Most small and medium-sized businesses across the U.S. worry about the potential financial and reputational loss resulting from cyberattacks. Yet few will invest in adequate protection measures until they have been actually attacked.
Those are among the findings of an August survey of 500 SMBs in North America commissioned by identity protection firm Okta, which noted that "many [SMBs] fail to recognize the full financial consequences of cyberattacks until they face them."
Sixty-five percent of U.S. SMBs rated the possibility of cyberattacks as a top concern. Close to 70% worried about monetary loss from a cyberattack, and 65% feared losing customer trust.
Yet only 5% of those who had never experienced a cyberattack were willing to invest $200,000 or more in cybersecurity protections. In contrast, 20% of those that had suffered an attack said they would.
That's especially glaring because the survey also reveals that only half of those firms that did experience attacks were able to recover financially or reputationally in one month or less. The others had to suffer lost business and lost trust for a longer period.
The shortfalls in protection among SMBs will become even more apparent soon as attackers ramp up their use of artificial intelligence, predicts Arnab Bose, Okta's Chief Product Officer of Workforce Identity Cloud.
"Many SMBs rely on identity via their email providers," says Bose. "In reality, cybercriminals are targeting these weaknesses. As AI-powered attacks become more sophisticated, SMBs must strengthen their identity protections to safeguard operations and, most importantly, customer trust."
Cobbling together third-party protections
As Bose states, many SMBs — in fact, 90% of U.S. survey respondents — use only the identity protections offered by their third-party email providers, such as password strength checks and single-sign-on (SSO) schemes. The survey also found that to protect their endpoint systems, SMBs often use antivirus software to screen and detect potential malware attacks.

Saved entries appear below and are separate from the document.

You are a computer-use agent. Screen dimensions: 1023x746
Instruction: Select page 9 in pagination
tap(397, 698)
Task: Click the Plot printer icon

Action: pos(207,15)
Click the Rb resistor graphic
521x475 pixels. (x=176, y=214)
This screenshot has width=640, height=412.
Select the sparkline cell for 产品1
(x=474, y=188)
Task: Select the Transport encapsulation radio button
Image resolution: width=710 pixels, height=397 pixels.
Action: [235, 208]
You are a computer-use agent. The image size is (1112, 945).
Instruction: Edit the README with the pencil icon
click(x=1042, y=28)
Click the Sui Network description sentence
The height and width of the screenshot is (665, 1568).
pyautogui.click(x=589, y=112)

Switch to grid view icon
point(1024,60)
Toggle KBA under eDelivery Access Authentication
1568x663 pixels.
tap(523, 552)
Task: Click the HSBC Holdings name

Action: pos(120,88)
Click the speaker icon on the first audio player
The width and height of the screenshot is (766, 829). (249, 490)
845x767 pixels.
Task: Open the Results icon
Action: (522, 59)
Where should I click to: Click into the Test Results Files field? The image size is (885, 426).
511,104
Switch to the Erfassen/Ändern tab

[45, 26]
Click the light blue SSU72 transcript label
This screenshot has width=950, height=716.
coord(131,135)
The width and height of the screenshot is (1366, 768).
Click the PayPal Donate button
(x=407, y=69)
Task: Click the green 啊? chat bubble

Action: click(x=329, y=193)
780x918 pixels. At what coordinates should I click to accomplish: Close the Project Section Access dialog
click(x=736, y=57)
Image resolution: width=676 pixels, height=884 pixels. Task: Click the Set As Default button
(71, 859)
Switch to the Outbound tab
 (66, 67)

These may have been adequate protections for a small or medium-sized business 20 years ago, but today they're hopelessly outgunned. Phishing scams have gotten much better, especially with the assistance of large-language-model AIs like ChatGPT that fix grammar and spelling errors, and most people reuse passwords already compromised in data breaches.
Traditional antivirus protection may be enough for home consumers, but polymorphic malware that rapidly changes code can easily slip by solutions that rely heavily on signature matching. Businesses, even small ones, need to use endpoint detection and response (EDR) platforms that automatically initiate incident response without having to wait for IT staff intervention.
Underpowered protections increase the risk of a successful compromise or breach, which can have a devastating impact on a business. Nearly half of SMB owners who had suffered a cyberattack reported a noticeable mental toll, not just on themselves but on their employees as well. More than 40% said that customer trust was eroded in the wake of a successful cyberattack.
"The impacts of a cyberattack on small and medium-sized businesses in the U.S. are wide-reaching, encompassing not only financial but also psychological and operational repercussions that can disrupt businesses and their workforces for months," says Bose.
Boosting SMB protections
One relatively inexpensive way to dramatically improve an SMB's security posture is to require multi-factor authentication (MFA) for all users. Depending on the form of MFA used, this can reduce or eliminate the threat of password compromise via phishing.
Furthermore, 76% of survey respondents said they felt their organizations were significantly more secure after implementing both MFA and antivirus software.
The type of MFA that is used can make a difference, with texted or emailed temporary codes the weakest option and FIDO 2.0-compliant platforms like hardware keys, device-bound passkeys or Okta's own FastPass the strongest.
Inexpensive and widely available options include smartphone app-based temporary code generators or push-notification systems offered by major office-software providers.
Creating an internal cybersecurity culture using staff training is also a must. Although 80% of SMB owners in the survey said their employees understood their companies' cybersecurity policies, and 55% said they offered staff security training, other statistics reveal a bleaker picture.
Only 32% of respondents said they offered regular updates to their training. About one in six admitted they didn't update training at all.
Further identity-related steps include incorporating biometric identifiers into MFA schemes — almost every U.S. adult now carries a smartphone with a fingerprint or face reader — and moving away from passwords entirely once multiple other verification factors are available to create a password-free MFA solution.
Another option is to use a full-fledged identity-management solution that can monitor and track user behavior, automatically challenge users with MFA requests if login contexts change, adjust systems permissions when employees move to new positions within the organization, and quickly onboard new employees and deprovision departing ones.
Doing so can be expensive, and many SMBs might not be able to spare the $200,000 that the survey uses as a benchmark for cybersecurity investments. But implementing better security measures will likely result in cheaper insurance premiums, which should offset some of the cost of the security upgrades.
"Today's business owners need a proactive and holistic approach to cybersecurity that can scale with their operational and budget needs," says Bose. "As leaders, it's essential to not only ensure robust security measures but also to empower their teams with clarity and confidence."